* [JOB 1] Based on the Wonder-bag article, explain how food in the bag finishes cooking without any added fire or energy.
* [JOB 2] Carry on the Wonder-bag article from its final sentence.

* [DOCUMENT PASSAGE]
When war or any other emergency breaks out, people scatter. In most cases you have a minute or less to pick something to run with.
Sometime there isn’t any time at all. But if there was, the best options would be a cloth and definitely something to eat. Most people run hungry.
Those that run with something cannot keep it hot and safe for long. The food will get cold and spoilt at times.
From a more luxurious perspective still, we often go out to camp, to the beach, on road trips or any other adventurous expeditions, we need a warm tasty and fresh meal at the end of the day. How do we ensure this?
The Wonder-bag is your answer!
A South African invention by poverty activist Sarah Collins, the Wonder-bag was introduced in 2008 when millions of South Africans were suffering with abnormal frequent load shedding and power outages.
In April 2008, disturbed by these power inconsistencies, Sarah Collins put her mind to extreme creativity. She recalls the night she came up with the idea, in a recent interview with the Business Insider.
“In April 2008 I woke up at 2am in the morning and remembered my grandmother taking a pot of porridge off the stove and into some cushions to retain the heat… It all came back to me and I realized this was technology that could change the world,” she said.
The Wonder-bag is a heavily insulated bag that keeps food cooking at a low, but safe temperature for up to 12 hrs. It uses the principle of heat retention to cook the food slowly.
All one needs to do is cook whatever they are preparing for a few minutes about 5-25 minutes depending on the kind of food, and when it boils to a certain temperature, you shift it to the Wonder-bag, properly covered and wait for a certain time.
Without any additional energy or fire, food will be ready for serving. The founder reinvents ‘technology’ used in the Second World War by the Haybox cooker.
The Wonder-bag is made of an inner layer of insulation containing recycled polystyrene with a polyester cotton blend textile on the outside.

* [INFORMATION SHOWN]
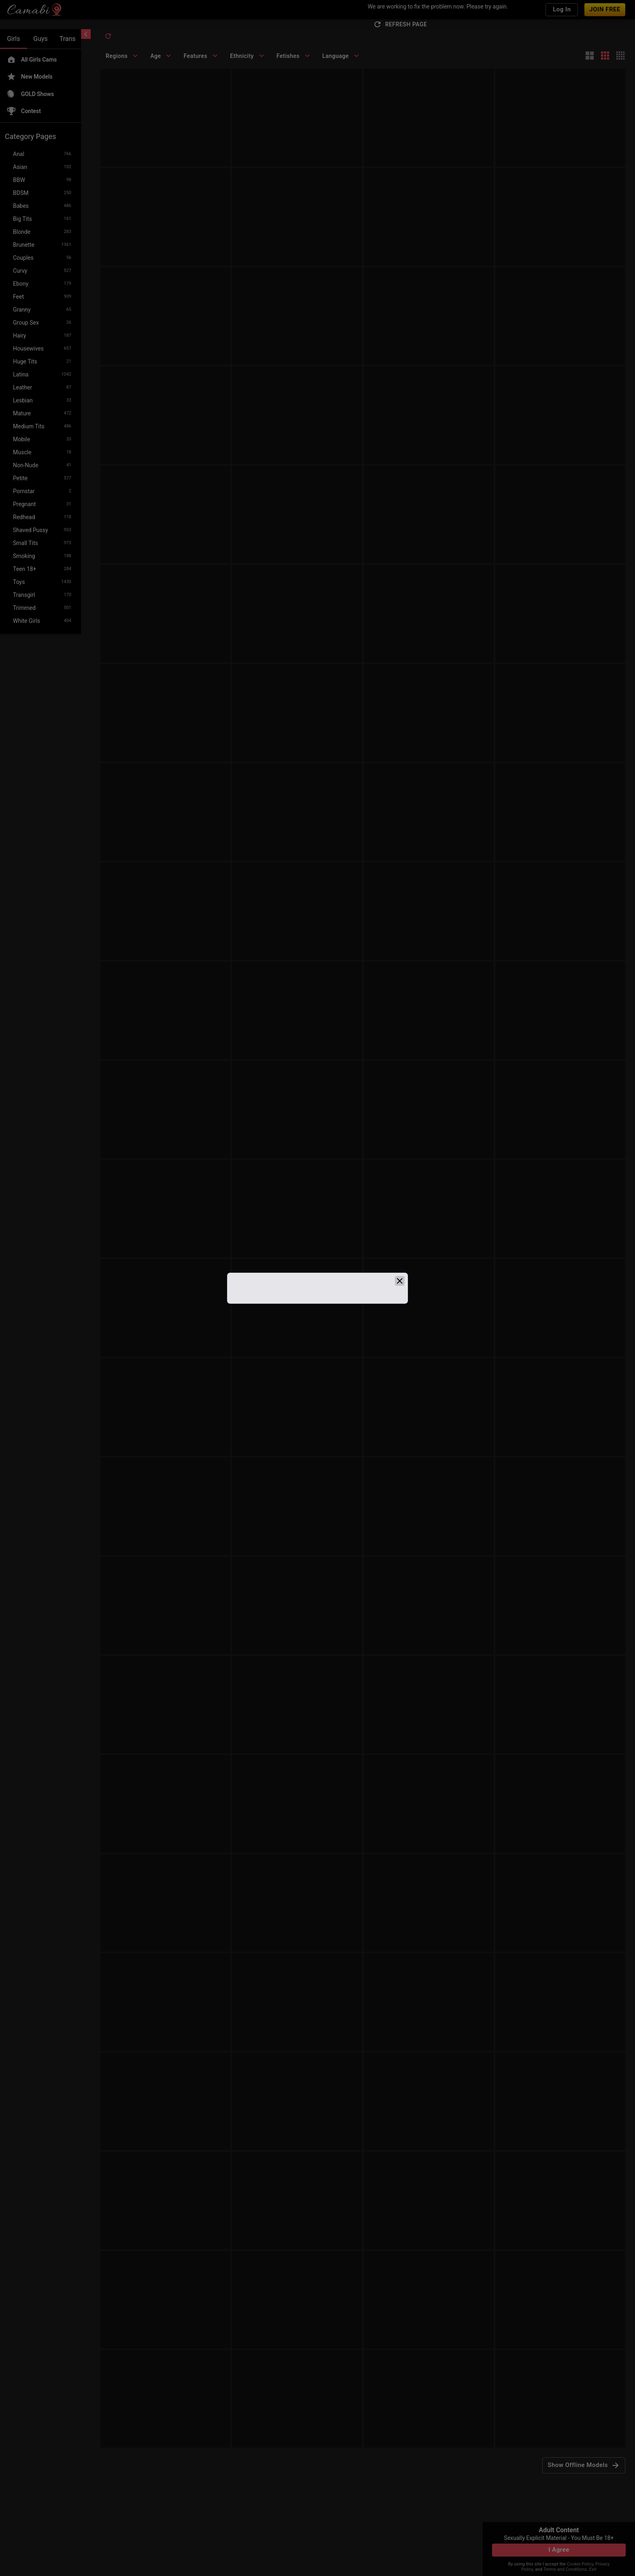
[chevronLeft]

* [TASK RESULT 1] The Wonder-bag is heavily insulated, so it keeps food cooking at a low but safe temperature for up to 12 hours through heat retention. The food is first boiled for about 5 to 25 minutes, then moved into the bag, covered, and left until it is ready.

* [TASK RESULT 2]
It has drawstrings that help to tighten the top when covering. It is often produced in wonderful African fabric and craft colours.
For the last ten years the Wonder-bag has been on the market, it has been praised by the United Nations and other climate change institutions as a great innovation to preserve the environment.
The famous cooking bag reduces carbon dioxide emissions by half a ton every year (metro.co.uk).
Just at the beginning of this month, Times Magazine listed the Wonder-bag among the top 50 ‘genius products’ in the world.
After a decade of existence, there are over 1.5 million Wonder-bags across the world today.
In Uganda and East Africa:
In East Africa, the Wonder-bag was first introduced in Rwanda in 2012 and the first Natural Balances factory outside South Africa was built.
Since then refugee camps in Rwanda have greatly relied on the Wonder-bag to cook and preserve food.
In Uganda it took the Wonder-bag 10 years to get here.
Thanks to Uganda Red Cross and the International Federation of the Red Cross, in partnership with the Norwegian Red Cross who introduced this cooking bag in refugee settlements in Northern Uganda.
They started with a pilot study in April where they trained and sensitized locals in Bidibidi and Imvepi settlements on how to use a Wonder-bag and its wide benefits.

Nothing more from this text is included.